Now when these poor sunburnt mariners, barefooted, and with their trousers rolled high up on their eely legs, had wearily hauled their fat fish high and dry, promising themselves a good £150 from the precious oil and bone; and in fantasy sipping rare tea with their wives, and good ale with their cronies, upon the strength of their respective shares; up steps a very learned and most Christian and charitable gentleman, with a copy of Blackstone under his arm; and laying it upon the whale’s head, he says—“Hands off! this fish, my masters, is a Fast-Fish. I seize it as the Lord Warden’s.” Upon this the poor mariners in their respectful consternation—so truly English—knowing not what to say, fall to vigorously scratching their heads all round; meanwhile ruefully glancing from the whale to the stranger. But that did in nowise mend the matter, or at all soften the hard heart of the learned gentleman with the copy of Blackstone. At length one of them, after long scratching about for his ideas, made bold to speak,
“Please, sir, who is the Lord Warden?”
“The Duke.”
“But the duke had nothing to do with taking this fish?”
“It is his.”
“We have been at great trouble, and peril, and some expense, and is all that to go to the Duke’s benefit; we getting nothing at all for our pains but our blisters?”
“It is his.”
“Is the Duke so very poor as to be forced to this desperate mode of getting a livelihood?”
“It is his.”
“I thought to relieve my old bedridden mother by part of my share of this whale.”
“It is his.”
“Won’t the Duke be content with a quarter or a half?”
“It is his.”
In a word, the whale was seized and sold, and his Grace the Duke of Wellington received the money. Thinking that viewed in some particular lights, the case might by a bare possibility in some small degree be deemed, under the circumstances, a rather hard one, an honest clergyman of the town respectfully addressed a note to his Grace, begging him to take the case of those unfortunate mariners into full consideration. To which my Lord Duke in substance replied (both letters were published) that he had already done so, and received the money, and would be obliged to the reverend gentleman if for the future he (the reverend gentleman) would decline meddling with other people’s business. Is this the still militant old man, standing at the corners of the three kingdoms, on all hands coercing alms of beggars?
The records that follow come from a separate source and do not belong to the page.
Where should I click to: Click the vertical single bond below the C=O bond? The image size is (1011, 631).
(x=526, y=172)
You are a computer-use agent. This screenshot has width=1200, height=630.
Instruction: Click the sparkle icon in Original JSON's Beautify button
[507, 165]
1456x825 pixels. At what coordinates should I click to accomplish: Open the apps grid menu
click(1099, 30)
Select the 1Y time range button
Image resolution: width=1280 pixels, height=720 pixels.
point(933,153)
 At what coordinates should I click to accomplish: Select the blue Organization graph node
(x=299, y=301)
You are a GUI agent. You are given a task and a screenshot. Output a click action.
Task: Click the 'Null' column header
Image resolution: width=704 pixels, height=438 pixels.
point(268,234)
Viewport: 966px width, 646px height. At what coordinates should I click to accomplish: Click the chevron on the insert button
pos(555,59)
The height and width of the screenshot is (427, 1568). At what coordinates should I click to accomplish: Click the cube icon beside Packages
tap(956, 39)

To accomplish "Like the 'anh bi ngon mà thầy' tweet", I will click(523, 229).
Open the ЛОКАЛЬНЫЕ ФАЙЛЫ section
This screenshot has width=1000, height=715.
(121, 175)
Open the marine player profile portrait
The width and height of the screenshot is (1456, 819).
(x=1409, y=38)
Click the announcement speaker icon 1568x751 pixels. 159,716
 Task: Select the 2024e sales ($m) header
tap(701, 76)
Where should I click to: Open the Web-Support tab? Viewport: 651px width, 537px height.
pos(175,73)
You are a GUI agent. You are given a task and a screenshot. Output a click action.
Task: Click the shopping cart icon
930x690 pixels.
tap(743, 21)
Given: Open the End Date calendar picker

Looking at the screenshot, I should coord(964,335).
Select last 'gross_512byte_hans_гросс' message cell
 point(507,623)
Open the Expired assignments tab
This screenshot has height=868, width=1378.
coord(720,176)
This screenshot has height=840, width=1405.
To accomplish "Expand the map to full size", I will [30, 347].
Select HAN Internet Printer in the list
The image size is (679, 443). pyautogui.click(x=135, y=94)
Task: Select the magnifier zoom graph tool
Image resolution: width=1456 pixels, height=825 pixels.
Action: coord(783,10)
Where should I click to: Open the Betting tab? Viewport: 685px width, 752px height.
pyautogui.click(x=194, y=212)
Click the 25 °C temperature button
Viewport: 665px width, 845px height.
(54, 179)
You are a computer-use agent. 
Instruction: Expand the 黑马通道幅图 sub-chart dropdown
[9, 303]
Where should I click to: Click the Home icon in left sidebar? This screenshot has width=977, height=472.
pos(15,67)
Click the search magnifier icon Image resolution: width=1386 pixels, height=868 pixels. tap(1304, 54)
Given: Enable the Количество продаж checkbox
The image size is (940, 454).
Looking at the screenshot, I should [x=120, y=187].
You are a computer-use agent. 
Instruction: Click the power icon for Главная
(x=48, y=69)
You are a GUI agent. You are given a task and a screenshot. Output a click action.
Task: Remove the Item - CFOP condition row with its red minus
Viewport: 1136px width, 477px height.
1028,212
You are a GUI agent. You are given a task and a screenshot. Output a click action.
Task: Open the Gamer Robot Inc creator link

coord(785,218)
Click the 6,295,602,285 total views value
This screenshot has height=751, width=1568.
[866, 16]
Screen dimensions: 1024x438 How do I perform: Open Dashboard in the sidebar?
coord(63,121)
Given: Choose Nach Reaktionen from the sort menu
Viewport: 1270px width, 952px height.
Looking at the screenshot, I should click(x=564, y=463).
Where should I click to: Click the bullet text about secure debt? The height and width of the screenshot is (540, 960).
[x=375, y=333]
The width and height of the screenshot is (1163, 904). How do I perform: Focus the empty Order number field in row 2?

It will readily be seen that in this case the alleged right of the Duke to the whale was a delegated one from the Sovereign. We must needs inquire then on what principle the Sovereign is originally invested with that right. The law itself has already been set forth. But Plowdon gives us the reason for it. Says Plowdon, the whale so caught belongs to the King and Queen, “because of its superior excellence.” And by the soundest commentators this has ever been held a cogent argument in such matters.
But why should the King have the head, and the Queen the tail? A reason for that, ye lawyers!
In his treatise on “Queen-Gold,” or Queen-pinmoney, an old King’s Bench author, one William Prynne, thus discourseth: “Ye tail is ye Queen’s, that ye Queen’s wardrobe may be supplied with ye whalebone.” Now this was written at a time when the black limber bone of the Greenland or Right whale was largely used in ladies’ bodices. But this same bone is not in the tail; it is in the head, which is a sad mistake for a sagacious lawyer like Prynne. But is the Queen a mermaid, to be presented with a tail? An allegorical meaning may lurk here.